Across the material below, count the lines that include the word "agent" and give only that count.
· · · ·
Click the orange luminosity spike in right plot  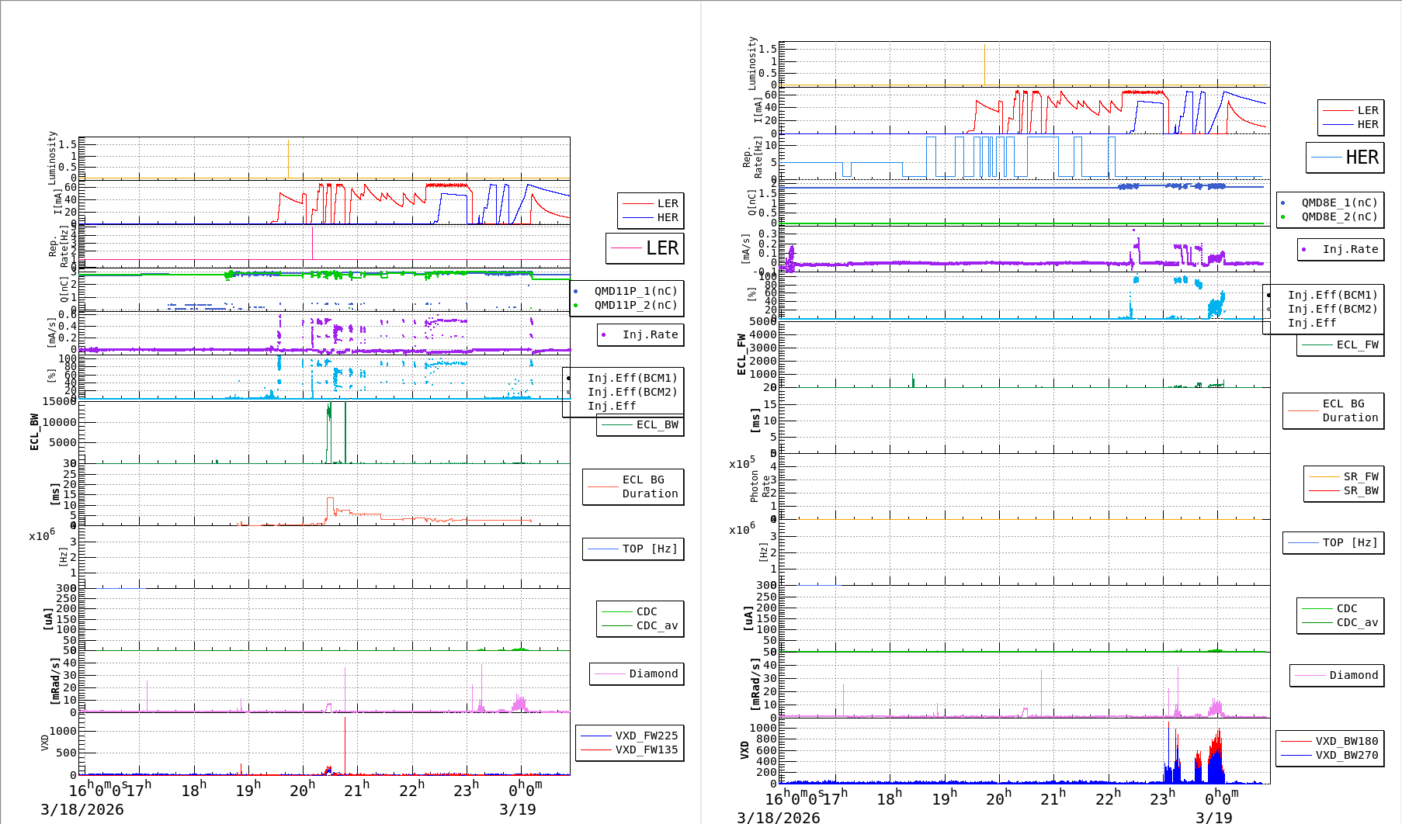(984, 64)
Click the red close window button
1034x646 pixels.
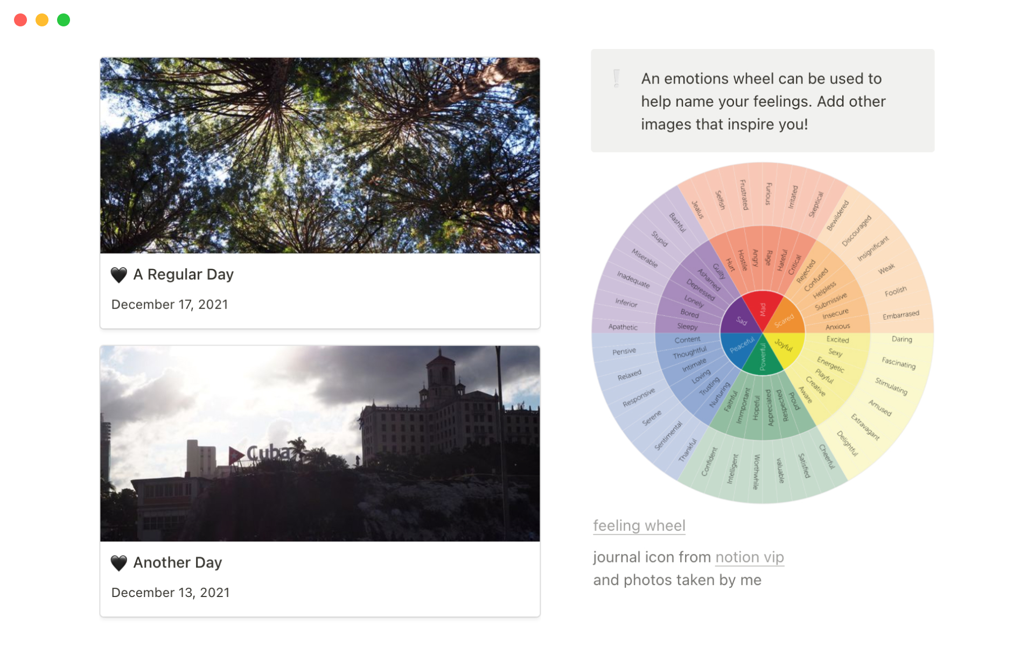[20, 20]
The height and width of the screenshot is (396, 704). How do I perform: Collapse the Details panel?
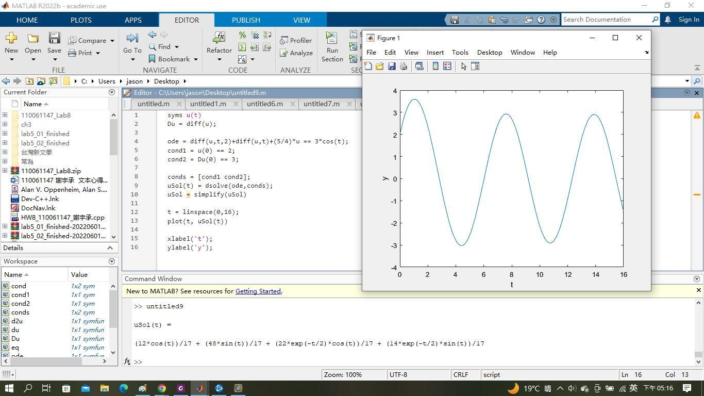tap(110, 248)
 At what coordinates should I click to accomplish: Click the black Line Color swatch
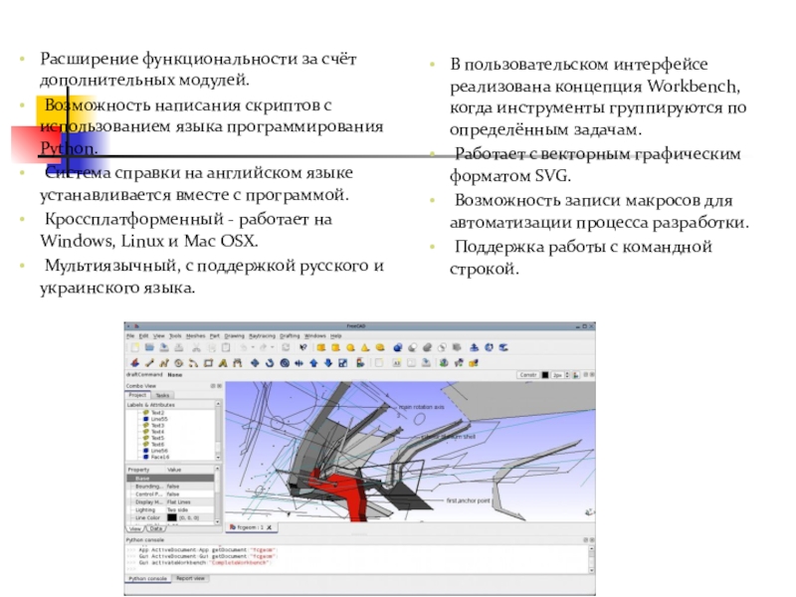172,517
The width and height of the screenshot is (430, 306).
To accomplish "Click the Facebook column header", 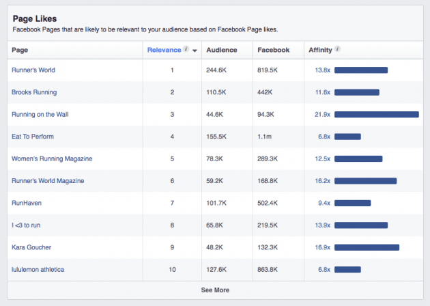I will point(273,50).
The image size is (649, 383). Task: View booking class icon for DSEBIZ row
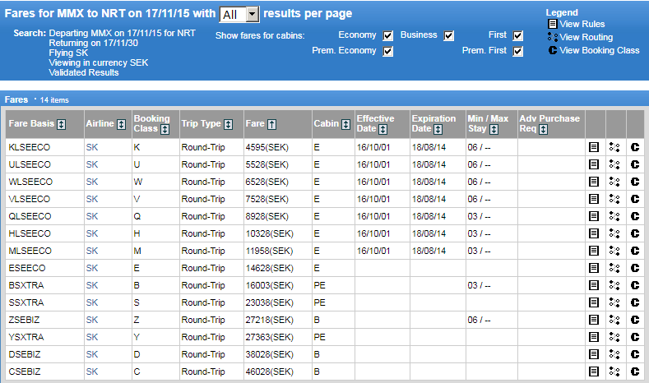click(x=634, y=355)
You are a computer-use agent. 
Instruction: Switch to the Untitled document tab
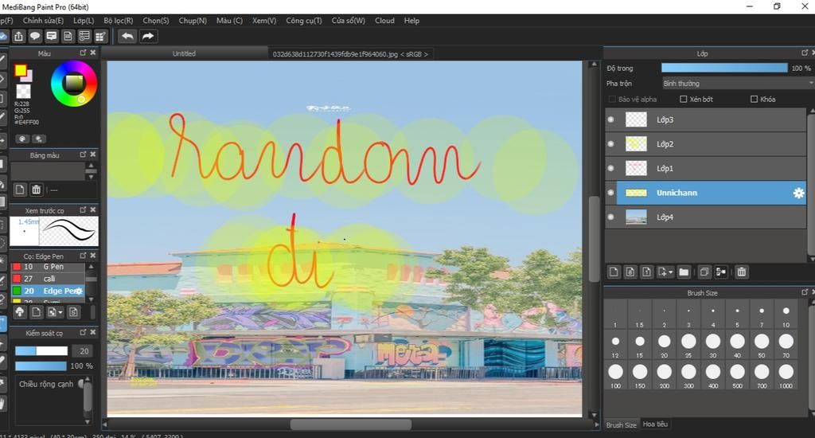[184, 54]
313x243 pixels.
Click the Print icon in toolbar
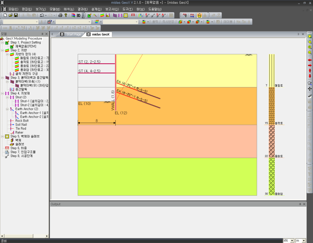pyautogui.click(x=60, y=15)
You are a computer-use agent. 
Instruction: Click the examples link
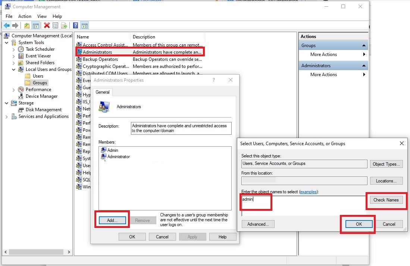[308, 192]
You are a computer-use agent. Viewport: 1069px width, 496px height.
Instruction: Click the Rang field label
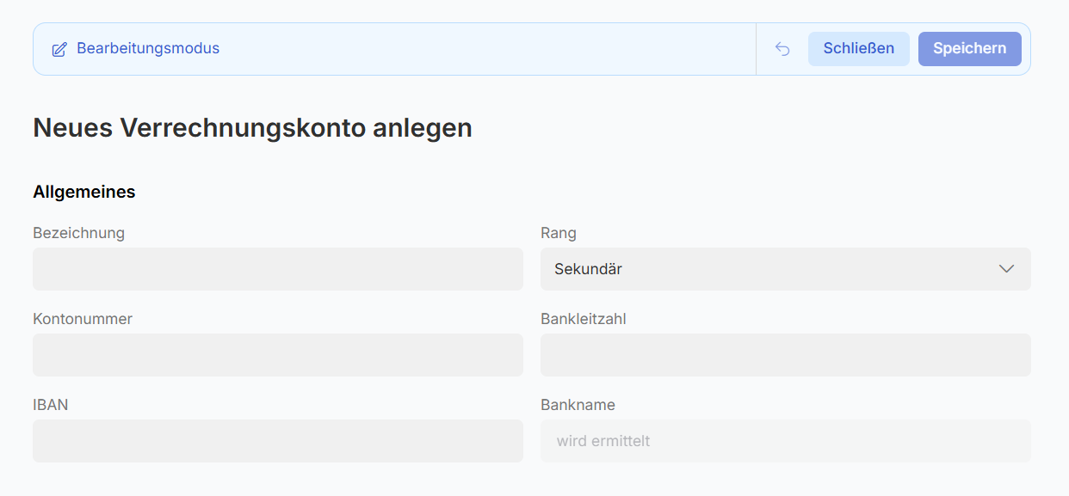(x=559, y=233)
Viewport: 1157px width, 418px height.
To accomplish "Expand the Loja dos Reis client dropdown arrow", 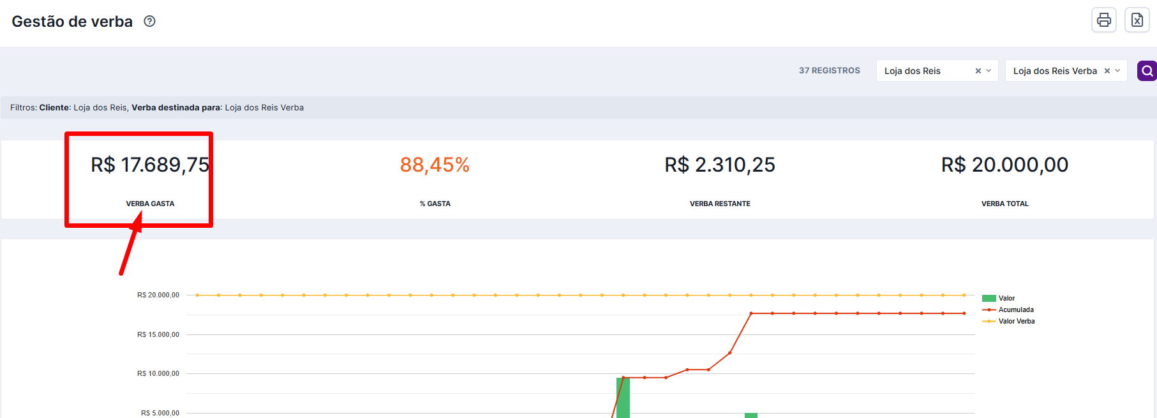I will (989, 71).
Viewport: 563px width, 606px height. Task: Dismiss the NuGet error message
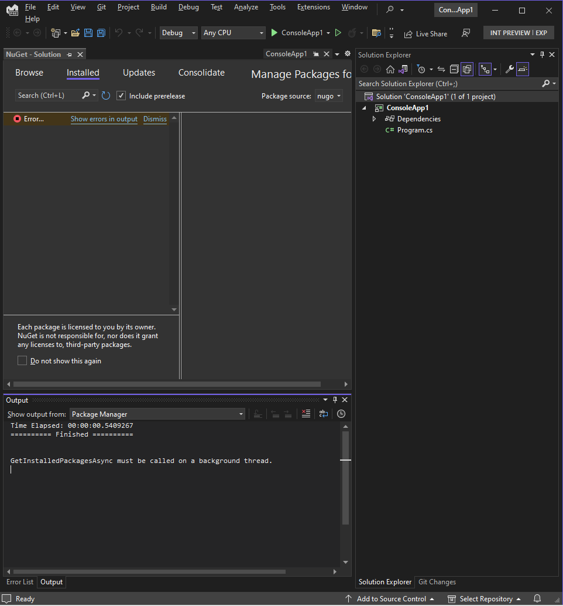(155, 119)
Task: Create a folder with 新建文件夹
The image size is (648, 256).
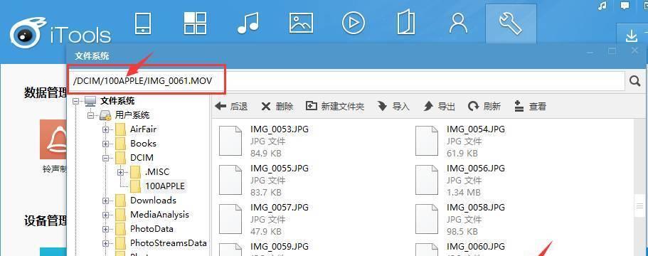Action: coord(335,107)
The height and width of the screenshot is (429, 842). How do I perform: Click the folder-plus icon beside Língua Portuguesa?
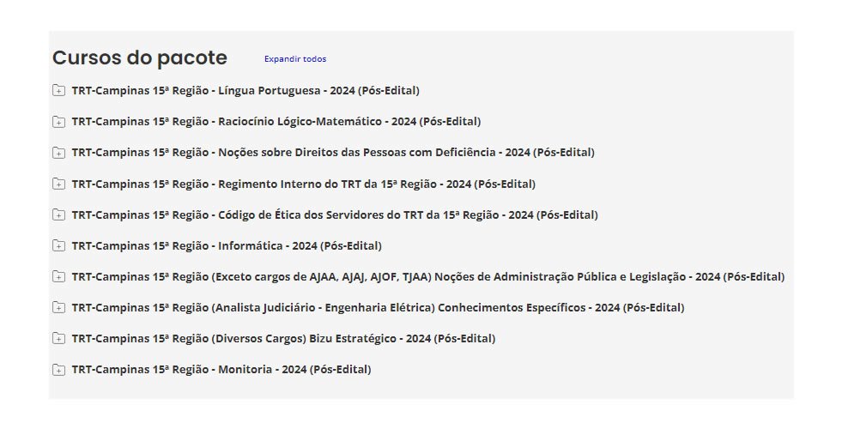click(x=58, y=90)
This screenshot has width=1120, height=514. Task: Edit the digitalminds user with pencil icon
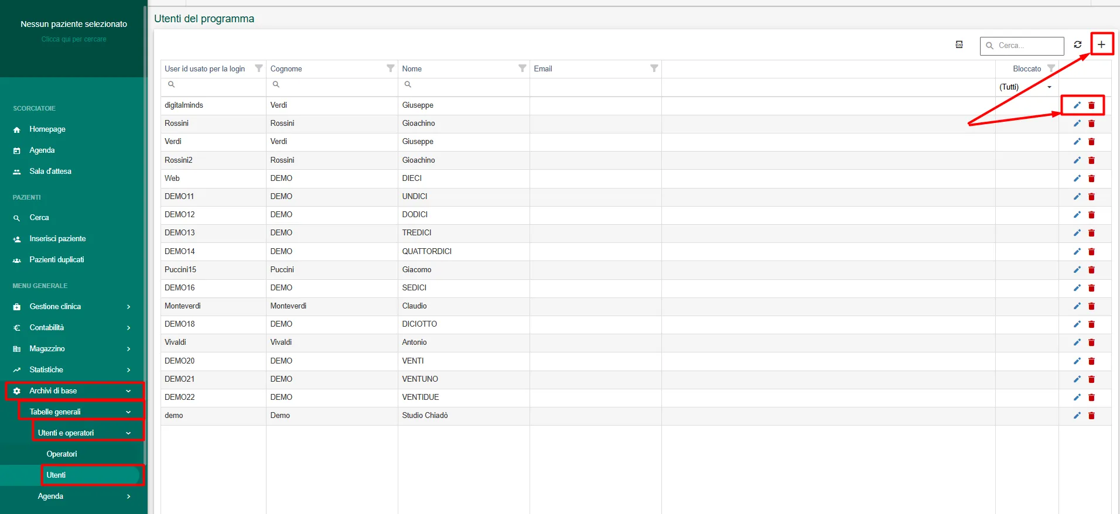tap(1077, 105)

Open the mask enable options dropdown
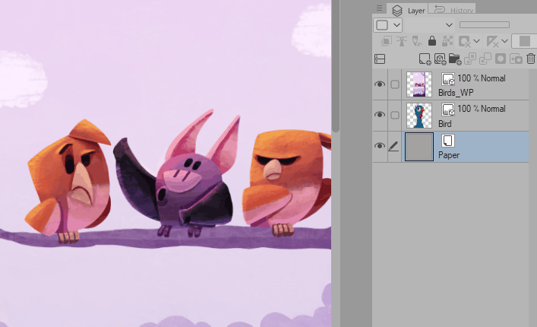pos(476,41)
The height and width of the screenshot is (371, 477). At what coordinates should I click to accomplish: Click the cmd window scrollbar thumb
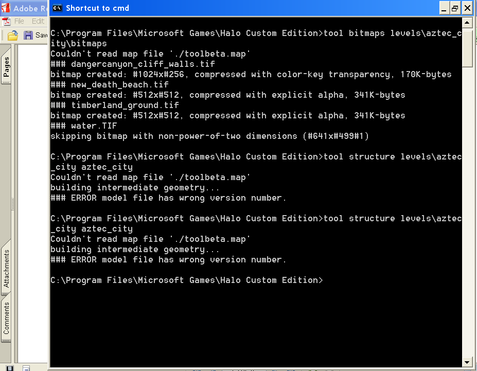point(467,47)
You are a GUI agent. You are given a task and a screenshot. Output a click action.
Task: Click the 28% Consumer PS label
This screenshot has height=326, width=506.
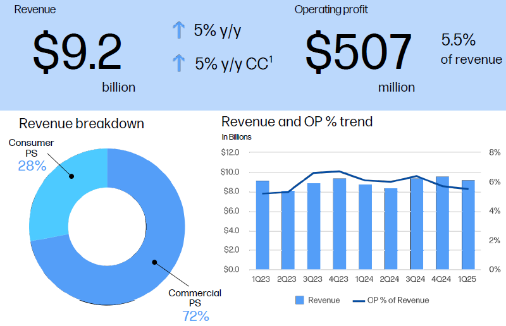click(x=31, y=166)
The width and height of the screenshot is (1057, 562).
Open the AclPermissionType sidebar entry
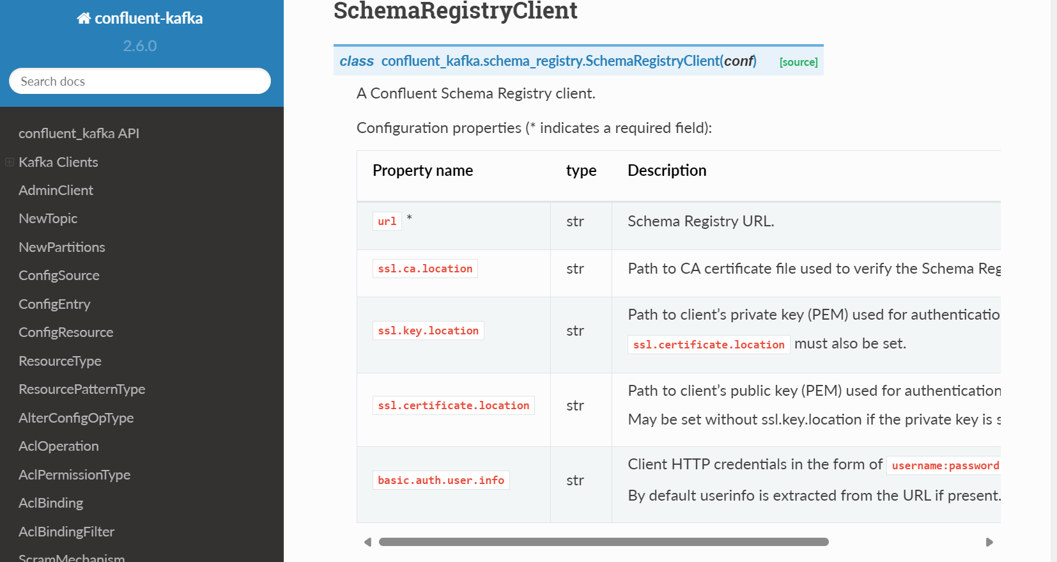click(74, 475)
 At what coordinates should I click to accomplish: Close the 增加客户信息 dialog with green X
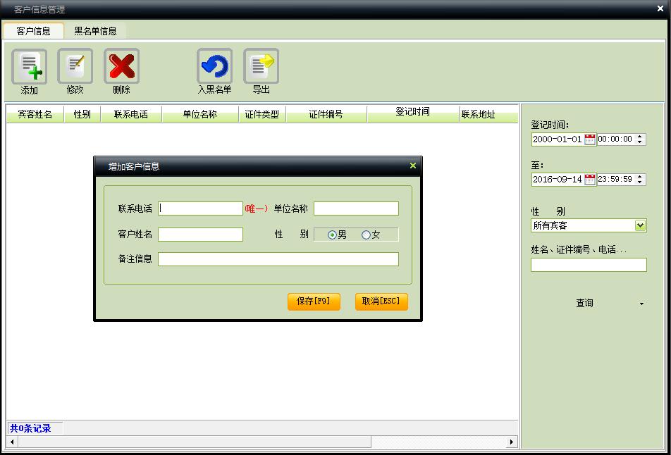(413, 166)
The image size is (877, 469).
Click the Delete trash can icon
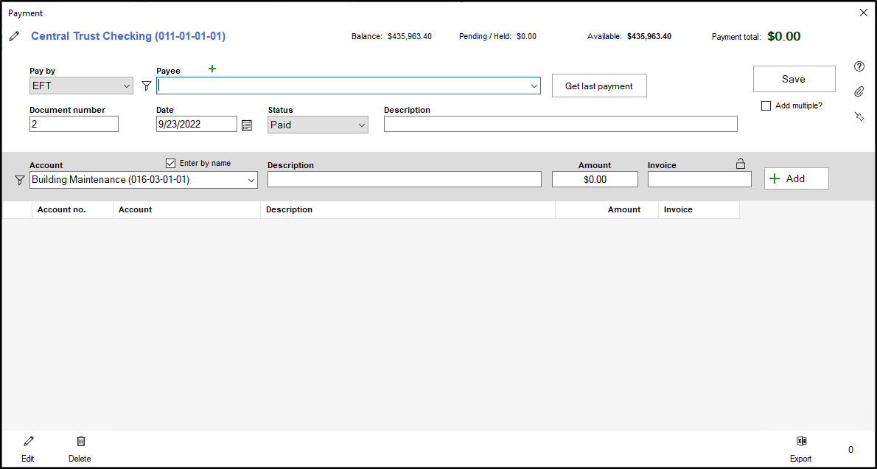(80, 442)
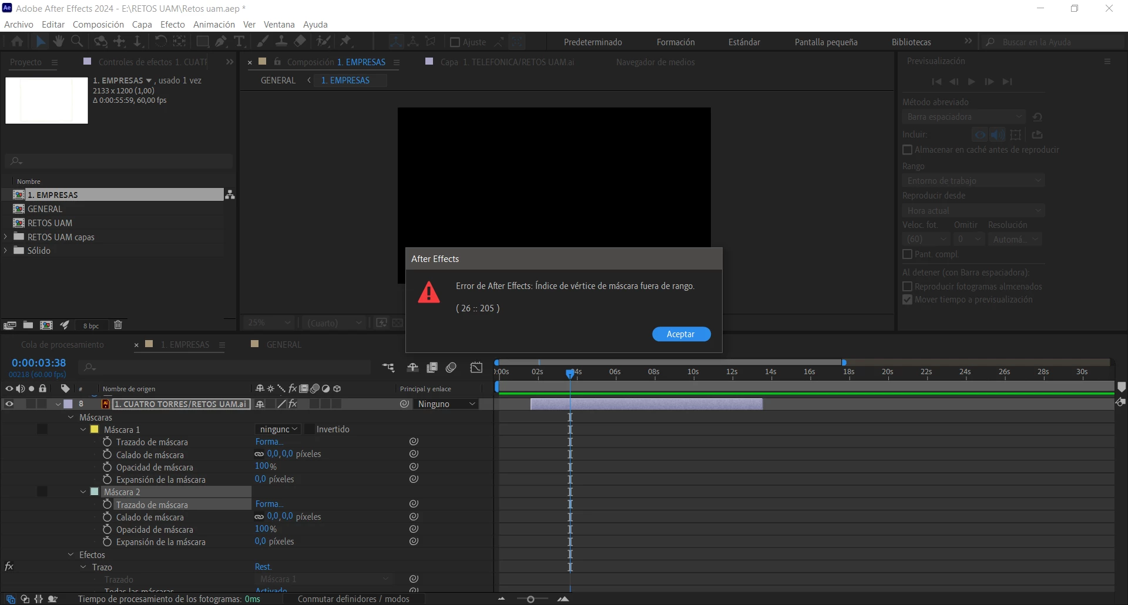1128x605 pixels.
Task: Select the Hand tool in toolbar
Action: pos(58,41)

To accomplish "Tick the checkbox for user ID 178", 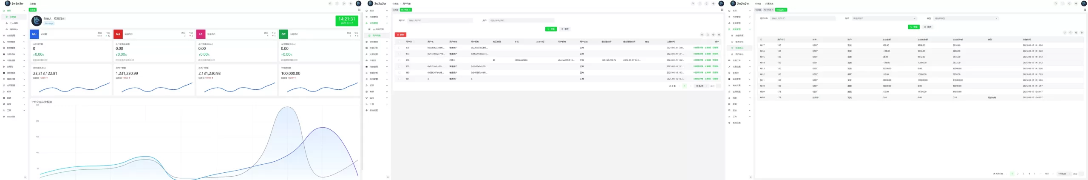I will 399,60.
· · · ·
* **EXPECTED ANSWER**
4